---------- Текст для чтения ----------

«И в смиренную строчку неожиданность запечатлеть…»

…Его стихи «звучали / Как шум дождя <…> / Как снегопад <…> / Как разговор не для чужих ушей». Но, по словам поэта Владимира Корнилова, это «тихая» поэзия с далёкой слышимостью.

…Владимир Соколов родился 18 апреля 1928 года в городе Лихославле Тверской губернии в семье инженера-строителя и учительницы. Вместе с отцом семья часто переезжала с одной стройки на другую.

«Странным, может быть, образом, но я с детства был уверен в том, что я писатель, а с отрочества — что я поэт», — заметил он в эссе «От автора», предваряющем составленное им избранное в серии «Самые мои стихи» издательства «Слово/Slovo», которое вышло в 1995 году.

Ученический зимний рассвет.
На окне ледяные подтёки.
Я не знал до шестнадцати лет,
Как бывают пленительны строки.

Из постели на прорубь окна
Я гляжу, не спеша из постели.
У меня есть тетрадка одна,
Для которой нет места в портфеле.

Я портфельчик под мышку возьму.
От зимы воротник побелеет.
Я о том не скажу никому,
Что в тетрадке моей лиловеет.

Вот растёт из сугроба метла,
Вот оплывшая наша колонка,
Как задутая свечка, бела
Ото льда, затвердевшего ломко.

Мне отныне спасения нет.
Всё, что пройдено, вижу в обломках.
Ученический зимний рассвет.
Тонет улица в ранних потёмках.

Я пропал!
Но кому объяснишь,
Что она меня вновь отстояла
Этим снегом, свисающим с крыш,
Словно съехавшее одеяло.

---------- Записи набора данных ----------

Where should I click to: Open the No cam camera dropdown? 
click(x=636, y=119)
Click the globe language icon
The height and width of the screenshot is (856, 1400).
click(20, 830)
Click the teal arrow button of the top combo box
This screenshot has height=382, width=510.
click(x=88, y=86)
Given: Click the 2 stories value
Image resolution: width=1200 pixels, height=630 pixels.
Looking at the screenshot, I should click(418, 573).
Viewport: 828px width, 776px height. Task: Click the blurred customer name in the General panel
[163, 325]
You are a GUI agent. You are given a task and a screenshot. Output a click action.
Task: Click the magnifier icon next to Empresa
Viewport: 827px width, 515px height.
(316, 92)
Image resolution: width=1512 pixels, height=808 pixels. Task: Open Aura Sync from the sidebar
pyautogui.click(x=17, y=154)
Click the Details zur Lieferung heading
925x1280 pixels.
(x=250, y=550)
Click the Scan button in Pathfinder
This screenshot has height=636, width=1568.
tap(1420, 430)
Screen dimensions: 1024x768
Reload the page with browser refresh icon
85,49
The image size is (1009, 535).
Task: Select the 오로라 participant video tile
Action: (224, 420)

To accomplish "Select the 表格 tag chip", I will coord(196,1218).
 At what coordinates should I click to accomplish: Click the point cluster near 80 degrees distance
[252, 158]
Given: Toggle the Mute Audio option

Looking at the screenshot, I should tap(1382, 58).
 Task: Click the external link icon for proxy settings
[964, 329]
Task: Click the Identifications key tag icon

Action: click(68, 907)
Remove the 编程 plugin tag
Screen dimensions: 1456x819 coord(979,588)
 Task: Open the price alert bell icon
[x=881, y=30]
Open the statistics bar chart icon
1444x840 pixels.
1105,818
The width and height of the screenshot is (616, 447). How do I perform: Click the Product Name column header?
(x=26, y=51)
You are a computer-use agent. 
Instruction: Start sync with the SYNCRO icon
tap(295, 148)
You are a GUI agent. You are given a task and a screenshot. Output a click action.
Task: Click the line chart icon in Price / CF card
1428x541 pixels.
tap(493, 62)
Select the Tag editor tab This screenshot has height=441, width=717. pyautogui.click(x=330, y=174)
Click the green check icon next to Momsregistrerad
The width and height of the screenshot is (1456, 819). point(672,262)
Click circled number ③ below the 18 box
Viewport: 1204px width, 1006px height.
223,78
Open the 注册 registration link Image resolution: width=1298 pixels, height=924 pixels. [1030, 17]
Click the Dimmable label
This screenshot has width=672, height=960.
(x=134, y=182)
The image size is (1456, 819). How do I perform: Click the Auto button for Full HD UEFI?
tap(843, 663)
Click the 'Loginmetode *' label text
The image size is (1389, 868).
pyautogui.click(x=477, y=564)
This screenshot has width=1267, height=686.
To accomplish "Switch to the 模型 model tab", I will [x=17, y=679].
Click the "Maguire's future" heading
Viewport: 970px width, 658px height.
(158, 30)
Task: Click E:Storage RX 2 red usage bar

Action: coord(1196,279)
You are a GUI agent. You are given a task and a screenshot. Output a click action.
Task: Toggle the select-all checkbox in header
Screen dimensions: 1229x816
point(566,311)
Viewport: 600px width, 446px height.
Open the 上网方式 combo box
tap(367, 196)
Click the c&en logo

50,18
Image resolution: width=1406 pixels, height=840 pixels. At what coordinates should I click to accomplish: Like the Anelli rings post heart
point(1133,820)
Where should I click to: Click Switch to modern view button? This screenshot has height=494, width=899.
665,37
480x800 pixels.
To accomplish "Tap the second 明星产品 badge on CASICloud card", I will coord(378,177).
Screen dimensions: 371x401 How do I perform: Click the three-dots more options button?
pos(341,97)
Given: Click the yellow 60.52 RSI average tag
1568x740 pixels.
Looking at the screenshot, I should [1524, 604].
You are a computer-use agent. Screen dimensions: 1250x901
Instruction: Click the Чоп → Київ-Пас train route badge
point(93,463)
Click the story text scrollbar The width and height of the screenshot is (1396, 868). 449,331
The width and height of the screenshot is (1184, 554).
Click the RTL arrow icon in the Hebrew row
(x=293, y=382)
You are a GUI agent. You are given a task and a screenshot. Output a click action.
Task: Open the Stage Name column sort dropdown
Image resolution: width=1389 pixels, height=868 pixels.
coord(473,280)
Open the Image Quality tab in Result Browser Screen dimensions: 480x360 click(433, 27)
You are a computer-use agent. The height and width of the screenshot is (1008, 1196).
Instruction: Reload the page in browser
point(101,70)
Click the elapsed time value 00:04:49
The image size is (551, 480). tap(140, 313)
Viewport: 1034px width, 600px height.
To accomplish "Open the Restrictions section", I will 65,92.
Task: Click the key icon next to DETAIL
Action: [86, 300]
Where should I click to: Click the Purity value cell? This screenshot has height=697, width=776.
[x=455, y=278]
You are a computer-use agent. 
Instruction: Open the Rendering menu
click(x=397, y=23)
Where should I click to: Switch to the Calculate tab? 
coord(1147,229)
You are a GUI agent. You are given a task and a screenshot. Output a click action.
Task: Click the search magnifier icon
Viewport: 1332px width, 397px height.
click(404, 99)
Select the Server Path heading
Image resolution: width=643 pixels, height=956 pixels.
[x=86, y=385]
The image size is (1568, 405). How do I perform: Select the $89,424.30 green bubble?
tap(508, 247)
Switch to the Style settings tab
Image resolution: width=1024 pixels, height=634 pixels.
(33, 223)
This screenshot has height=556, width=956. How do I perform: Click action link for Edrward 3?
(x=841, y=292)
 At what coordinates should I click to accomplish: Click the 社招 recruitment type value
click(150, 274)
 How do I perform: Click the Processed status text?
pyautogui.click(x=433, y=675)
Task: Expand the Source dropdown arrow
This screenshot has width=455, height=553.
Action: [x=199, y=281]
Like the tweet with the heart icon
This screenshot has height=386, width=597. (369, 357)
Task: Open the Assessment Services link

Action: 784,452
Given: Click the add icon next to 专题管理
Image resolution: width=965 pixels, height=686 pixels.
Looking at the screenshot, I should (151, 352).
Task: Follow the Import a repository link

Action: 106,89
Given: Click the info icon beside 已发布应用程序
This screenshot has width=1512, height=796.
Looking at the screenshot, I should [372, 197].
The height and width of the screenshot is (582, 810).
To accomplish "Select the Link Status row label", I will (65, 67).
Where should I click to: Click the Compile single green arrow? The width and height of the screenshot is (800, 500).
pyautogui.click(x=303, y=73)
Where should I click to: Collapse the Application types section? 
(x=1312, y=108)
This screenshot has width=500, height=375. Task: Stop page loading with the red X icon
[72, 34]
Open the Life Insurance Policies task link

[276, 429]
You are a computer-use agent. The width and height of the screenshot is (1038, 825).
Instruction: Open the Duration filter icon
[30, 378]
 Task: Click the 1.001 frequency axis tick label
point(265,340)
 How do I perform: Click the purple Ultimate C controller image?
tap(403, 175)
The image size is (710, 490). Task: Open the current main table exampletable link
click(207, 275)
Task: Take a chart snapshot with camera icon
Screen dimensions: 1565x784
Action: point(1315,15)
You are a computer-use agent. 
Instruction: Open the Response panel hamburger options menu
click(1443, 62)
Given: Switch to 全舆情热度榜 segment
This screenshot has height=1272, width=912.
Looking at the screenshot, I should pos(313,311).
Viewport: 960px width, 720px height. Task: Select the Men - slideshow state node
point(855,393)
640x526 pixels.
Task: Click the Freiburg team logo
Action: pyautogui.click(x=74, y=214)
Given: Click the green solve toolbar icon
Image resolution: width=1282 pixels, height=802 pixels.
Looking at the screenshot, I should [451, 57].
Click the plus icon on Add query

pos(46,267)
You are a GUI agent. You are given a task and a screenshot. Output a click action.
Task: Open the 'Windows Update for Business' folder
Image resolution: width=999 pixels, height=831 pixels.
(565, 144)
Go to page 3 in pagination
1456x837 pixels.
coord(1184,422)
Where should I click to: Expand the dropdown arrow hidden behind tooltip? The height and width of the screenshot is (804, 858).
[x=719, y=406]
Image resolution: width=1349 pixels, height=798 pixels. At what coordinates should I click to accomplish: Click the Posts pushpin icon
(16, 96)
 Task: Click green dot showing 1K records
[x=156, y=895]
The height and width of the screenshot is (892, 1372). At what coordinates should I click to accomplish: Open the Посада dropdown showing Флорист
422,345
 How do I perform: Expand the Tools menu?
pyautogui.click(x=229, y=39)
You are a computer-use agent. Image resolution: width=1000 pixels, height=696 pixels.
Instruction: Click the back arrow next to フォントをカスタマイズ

----------

_Выполните задания:_
**a)** Перепишите без изменений отрывок из текста о Владимире Соколове: начните со слов «На окне ледяные» и продолжайте до слов «под мышку возьму.» включительно.
**b)** Продолжите текст о Владимире Соколове, начав сразу после его последней строки.

_Ответы по заданиям:_
**a)**
На окне ледяные подтёки.
Я не знал до шестнадцати лет,
Как бывают пленительны строки.

Из постели на прорубь окна
Я гляжу, не спеша из постели.
У меня есть тетрадка одна,
Для которой нет места в портфеле.

Я портфельчик под мышку возьму.

**b)**
В 1947 году поступил в Литературный институт им. А. М. Горького. «Студентами 1-го курса были недавние фронтовики. Поэтому мысль о том, что делал я т о г д а? — ставшая постоянной, привела меня к стихотворению «Памяти товарища», которое оказалось моим поэтическим паспортом и первым моим опубликованным <…> Появилось оно летом 1948 года в «Комсомольской правде» на полосе, посвящённой творчеству поэтов Литинститута.

Мне объясняли, что я открыл новую тему — военное детство и что я её должен форсировать. Но это было бы чересчур сознательным отношением к творчеству» («От автора»).

С того же стихотворения о погибшем «на московском направленье» во время войны мальчишке-партизане начинается его первая книга стихов «Утро в пути», изданная в 1953-м.


Через два года по рекомендации Евгения Долматовского и Степана Щипачёва принят в Союз писателей.

Наиболее ранний представитель поэзии послевоенного поколения, он получил настоящее признание лишь в середине 1960-х годов.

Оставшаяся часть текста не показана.